The three decisions mentioned above come from a mind and experience that understands leadership isn’t about privilege or being in the front seat. “At that stage within our group, I was considered an initiator rather than necessarily the leader” wrote Museveni about the need to unite people against Idi Amin and put less emphasis about who would lead the struggle. This is about doing the right thing even if a leader has to endure some level of unpopularity and stand alone. To understand the source of this will power, one has to look back at the incident in January 1973. This was the attack on Jack Maumbe Mukwana’s house, Number 49, then in the Malukhu housing estate in Mbale. Museveni shot his way out of danger on a split second decision but lost two of his trusted colleagues, Wukwu Kazimoto Mpiima and Martin Mwesiga, the latter having been a friend from the age of nine. He decided then that in certain matters of a sensitive nature, it makes sense if decisions are singularly taken by a leader even if collectively, there might be misgivings. The ability of a leader to stay out alone on a decision, even when there doesn’t seem to be immediate consensus or a leader working with limited information to make an important decision, is built in crucible of struggle.
“From that day on, I learnt to become more assertive in my decision making, writes Museveni of the decision to fight 15 advancing Amin policemen at Malukhu housing estate instead of giving in. “Originally, the group had been consultative – every decision was arrived at by consensus. But this practice was dangerous when applied to military situations. This is the problem in young revolutionary groups- the belief in collective decision making. Unfortunately, with revolutionary struggles, losses such as this, most of the time is unavoidable. However, such mistakes, costly as they are, steel the experiences of the Movement”, he wrote.

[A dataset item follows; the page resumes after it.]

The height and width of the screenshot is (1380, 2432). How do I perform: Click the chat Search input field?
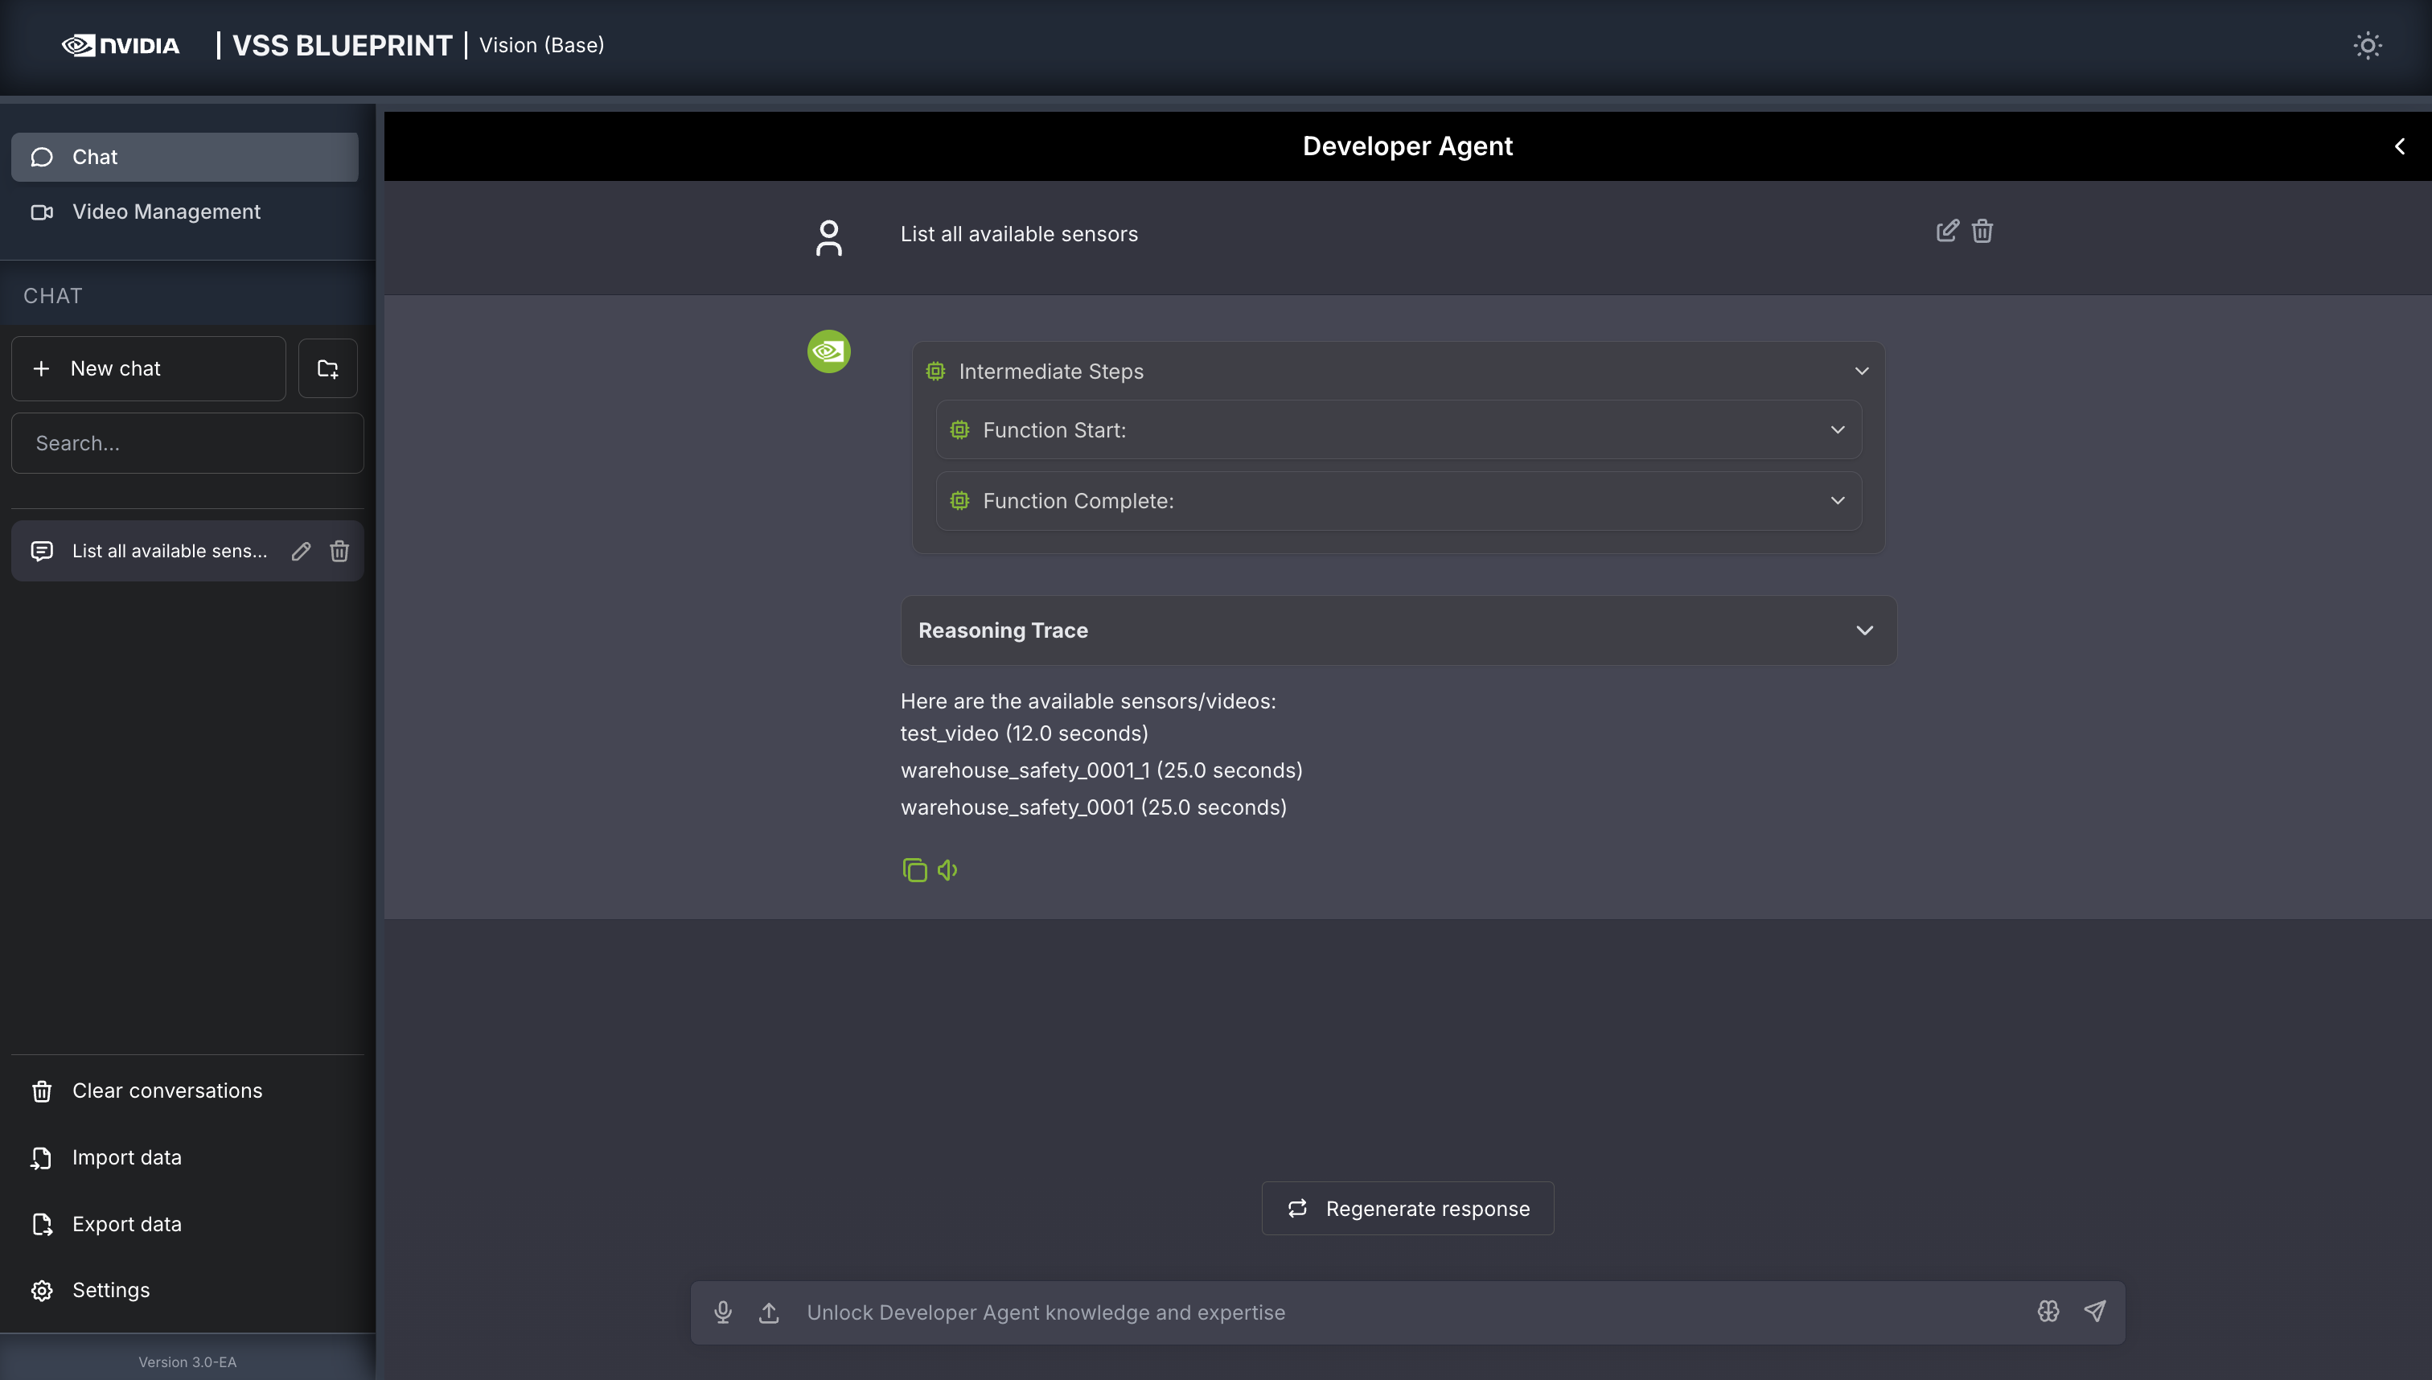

As we now have seen, all the three decisions above have largely shaped our stability and strengthened our economy, the key things needed in building a nation. It is the same with the decision to pull all resources in 2001 (23% of all ministries budgets) to fight Joseph Kony in northern Uganda or the 2006 decision to put over 18% of our national budget to roads and bridges construction or focusing on electricity generation and extension to rural areas. All these decisions have had a growth inducing effect on the economy and stability of the country. Leaders are seen before they officially become leaders. A position in central or local government doesn’t necessarily make one a leader. It reinforces one’s purpose in shaping the future of his nation.